Das „Wandern“ in der Gruppe (aber eben still) war ein sportlich wenig anspruchsvoller, ausgedehnter Spaziergang. Dass ich dennoch Muskelkater in den Waden bekam, lag daran, dass ich das Tempo bergab mächtig drosseln musste. Das Wetter war ideal: die 34 Grad Hitze im Tal konnte man 1.000 m höher ganz gut ertragen. Aus der Distanz konnten wir Unwetter über der Steiermark als phänomenales Wetterleuchten sehen, im Lavanttal dagegen blieb es trocken, bis zur Abreise am Samstag früh.
Als einziger Evangelischer (knapp die Hälfte der TeilnehmerInnen waren Priester und Ordensleute) durfte ich jeden Abend die Messe mitfeiern und habe mich wieder an die katholische Liturgie gewöhnt – auch wenn ich gelegentlich ganz froh war, ein paar Passagen nicht auswendig mitsprechen zu können. Aber ich hatte noch die Woche zuvor von George Lindbeck gelernt, dass man Unterschiede in Lehre und Bekenntnis nicht zwingend als Widersprüche verstehen muss, sondern dass hier eine andere „Grammatik des Glaubens“ gilt und ich auch deswegen nicht immer ganz mitkomme.

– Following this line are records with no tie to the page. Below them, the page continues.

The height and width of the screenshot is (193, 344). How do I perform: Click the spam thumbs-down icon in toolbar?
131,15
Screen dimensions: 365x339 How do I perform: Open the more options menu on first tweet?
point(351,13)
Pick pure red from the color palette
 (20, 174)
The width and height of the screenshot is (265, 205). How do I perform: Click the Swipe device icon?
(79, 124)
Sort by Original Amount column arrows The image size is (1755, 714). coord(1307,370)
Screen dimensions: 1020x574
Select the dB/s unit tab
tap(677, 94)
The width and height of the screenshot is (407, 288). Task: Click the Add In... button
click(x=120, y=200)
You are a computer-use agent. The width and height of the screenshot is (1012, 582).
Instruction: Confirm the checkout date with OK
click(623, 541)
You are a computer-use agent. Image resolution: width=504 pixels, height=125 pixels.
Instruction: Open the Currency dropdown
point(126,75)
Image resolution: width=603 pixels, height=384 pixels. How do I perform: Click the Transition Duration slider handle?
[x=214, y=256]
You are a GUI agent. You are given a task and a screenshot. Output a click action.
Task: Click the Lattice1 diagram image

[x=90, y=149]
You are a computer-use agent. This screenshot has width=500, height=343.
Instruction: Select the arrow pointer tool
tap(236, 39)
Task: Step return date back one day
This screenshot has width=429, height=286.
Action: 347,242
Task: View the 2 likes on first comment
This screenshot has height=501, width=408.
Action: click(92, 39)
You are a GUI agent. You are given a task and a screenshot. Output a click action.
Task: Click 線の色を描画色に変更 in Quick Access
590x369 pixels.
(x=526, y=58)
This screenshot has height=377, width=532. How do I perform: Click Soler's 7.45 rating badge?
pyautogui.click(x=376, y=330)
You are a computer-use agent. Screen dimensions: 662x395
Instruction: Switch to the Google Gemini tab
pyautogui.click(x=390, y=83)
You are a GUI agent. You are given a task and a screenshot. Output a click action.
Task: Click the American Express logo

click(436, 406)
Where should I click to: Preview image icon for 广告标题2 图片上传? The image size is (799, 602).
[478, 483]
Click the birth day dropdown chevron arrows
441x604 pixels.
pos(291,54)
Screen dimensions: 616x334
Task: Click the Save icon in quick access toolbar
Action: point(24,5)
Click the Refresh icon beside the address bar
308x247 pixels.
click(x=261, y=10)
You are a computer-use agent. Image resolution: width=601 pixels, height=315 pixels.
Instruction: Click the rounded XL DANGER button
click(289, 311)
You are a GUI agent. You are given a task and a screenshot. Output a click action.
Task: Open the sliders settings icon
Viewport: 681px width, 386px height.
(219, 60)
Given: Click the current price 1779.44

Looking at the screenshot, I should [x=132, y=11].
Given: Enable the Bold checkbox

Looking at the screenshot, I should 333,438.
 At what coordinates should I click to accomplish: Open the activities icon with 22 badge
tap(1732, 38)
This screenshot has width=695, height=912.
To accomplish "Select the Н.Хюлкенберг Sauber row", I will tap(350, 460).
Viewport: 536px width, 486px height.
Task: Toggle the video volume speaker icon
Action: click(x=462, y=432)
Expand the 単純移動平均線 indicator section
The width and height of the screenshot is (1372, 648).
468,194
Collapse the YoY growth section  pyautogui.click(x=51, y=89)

Zudem sprach Pater Josef Kazda, der Exerzitienleiter, in seinen abendlichen, stets völlig frei gehaltenen Predigten und den Anleitungen zur Meditation am Morgen und Nachmittag durchaus „meine“ Sprache. Und ich kann mir kaum vorstellen, dass jemand die Aufforderung, seine eigenen inneren Monologe und Zustände gütig zu betrachten und dann auch gleich wieder loszulassen, besser verkörpern könnte als dieser freundliche, weise und sanfte Jesuit. Es durfte wirklich jeder sein, wie er eben war.
Hätte kein Schweigegebot gegolten, wären in der 16-köpfigen Gruppe sicher auch viele spannende Gespräche entstanden. Beim ersten Teil der Rückfahrt habe ich mich wenigstens zum Teil noch mit zwei anderen sehr angeregt unterhalten können. Aber man lernt Leute auch kennen, wenn sie still sind: wie sie sich bewegen, wie (und ob) sie einander ansehen und andere Signale der Körpersprache. Und es gibt eine andere, interessante Dynamik in der Gruppe, denn im Schweigen bilden sich keine Untergrüppchen, aus denen sich einzelne womöglich ausgeschlossen fühlen.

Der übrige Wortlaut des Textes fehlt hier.